__GIVEN INSTRUCTION__. Rewrite the lines starting with the one that contains "Task: Uncheck the Hi Quality option" and continuing through the end of the lines, replacing "Hi Quality" with "Low Quality" and keeping everything else the same. Leave out the pictures.

__AVAILABLE RECORDS__.
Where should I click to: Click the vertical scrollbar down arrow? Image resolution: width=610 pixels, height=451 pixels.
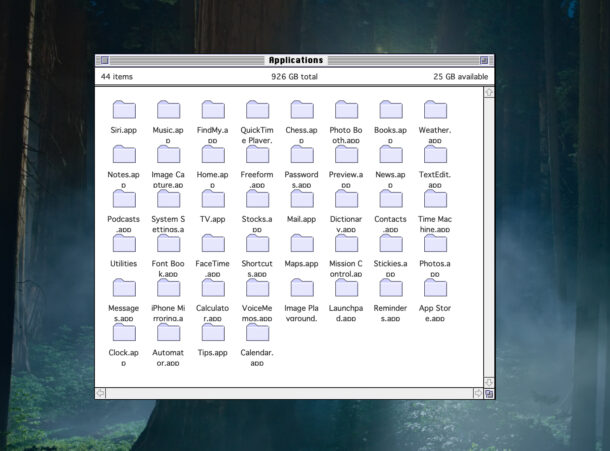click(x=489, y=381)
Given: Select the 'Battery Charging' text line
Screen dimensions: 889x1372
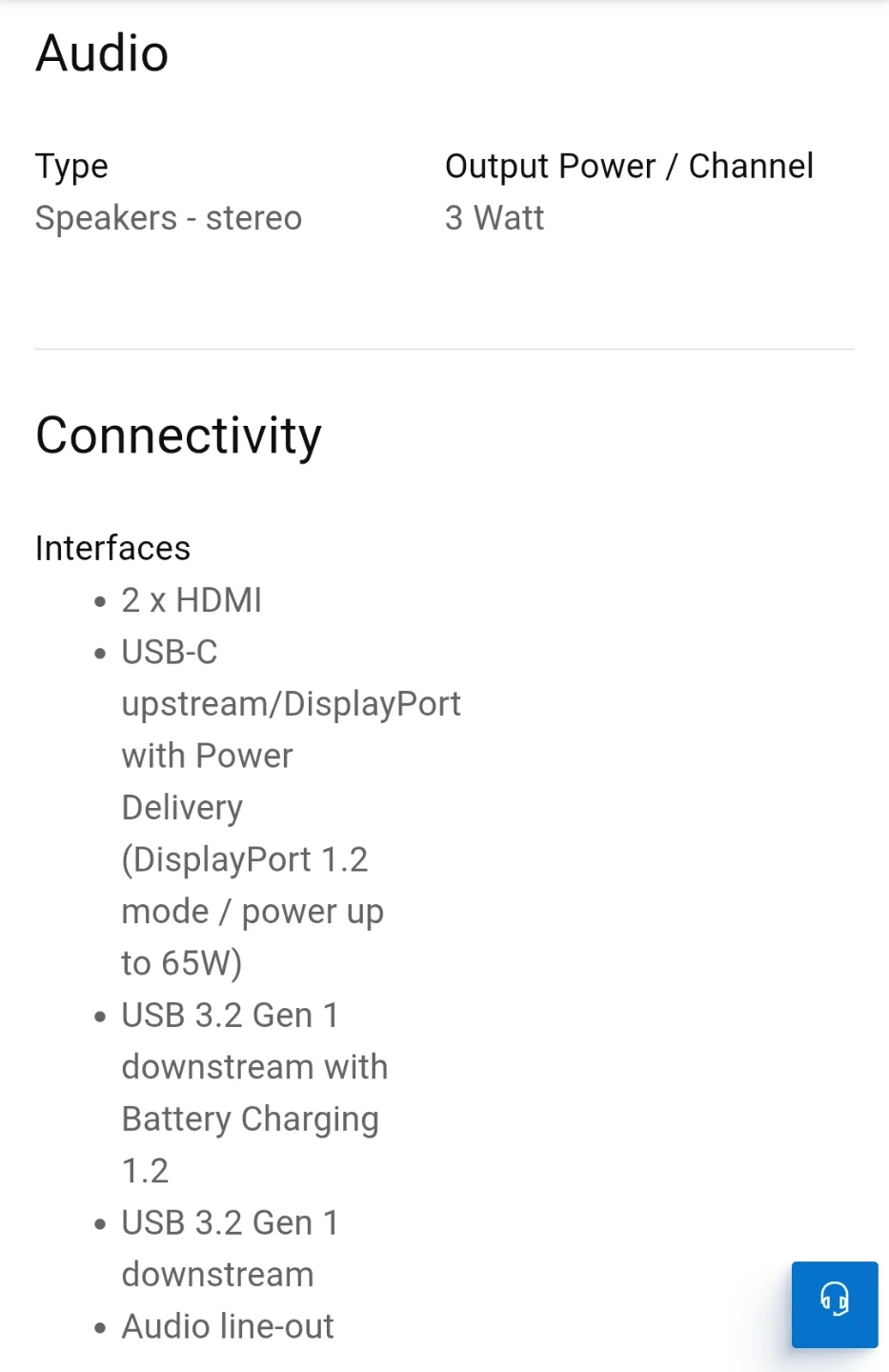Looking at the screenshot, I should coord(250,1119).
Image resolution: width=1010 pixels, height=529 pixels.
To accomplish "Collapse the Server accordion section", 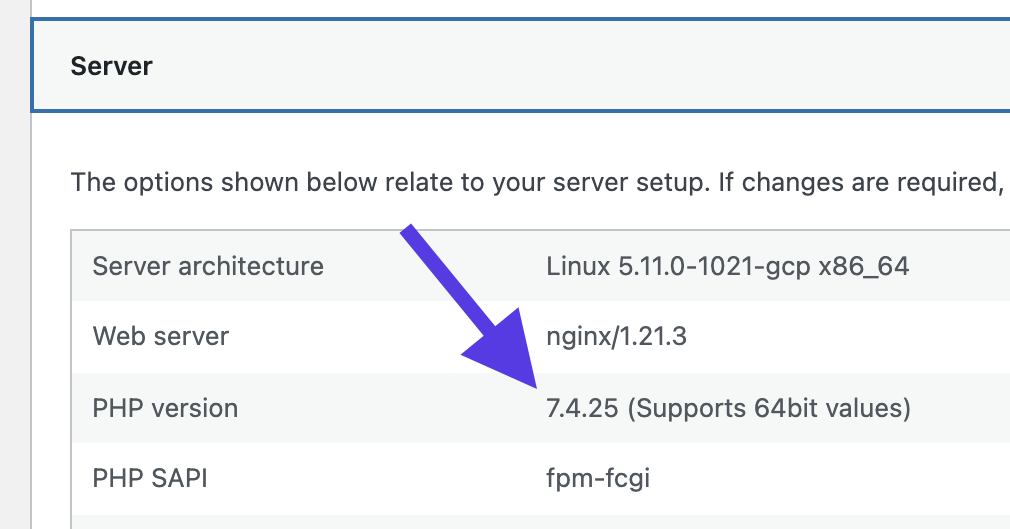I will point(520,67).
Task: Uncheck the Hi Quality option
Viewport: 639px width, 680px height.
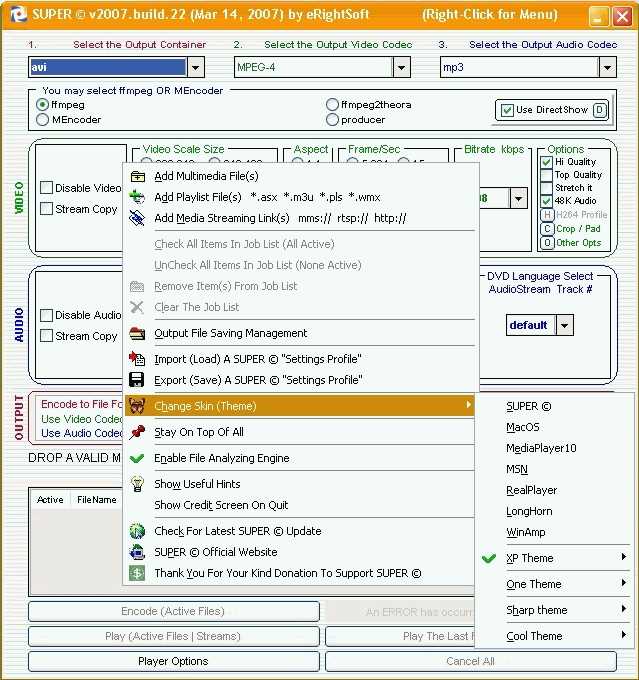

__WRITTEN RESPONSE__.
Task: Uncheck the Low Quality option
Viewport: 639px width, 680px height.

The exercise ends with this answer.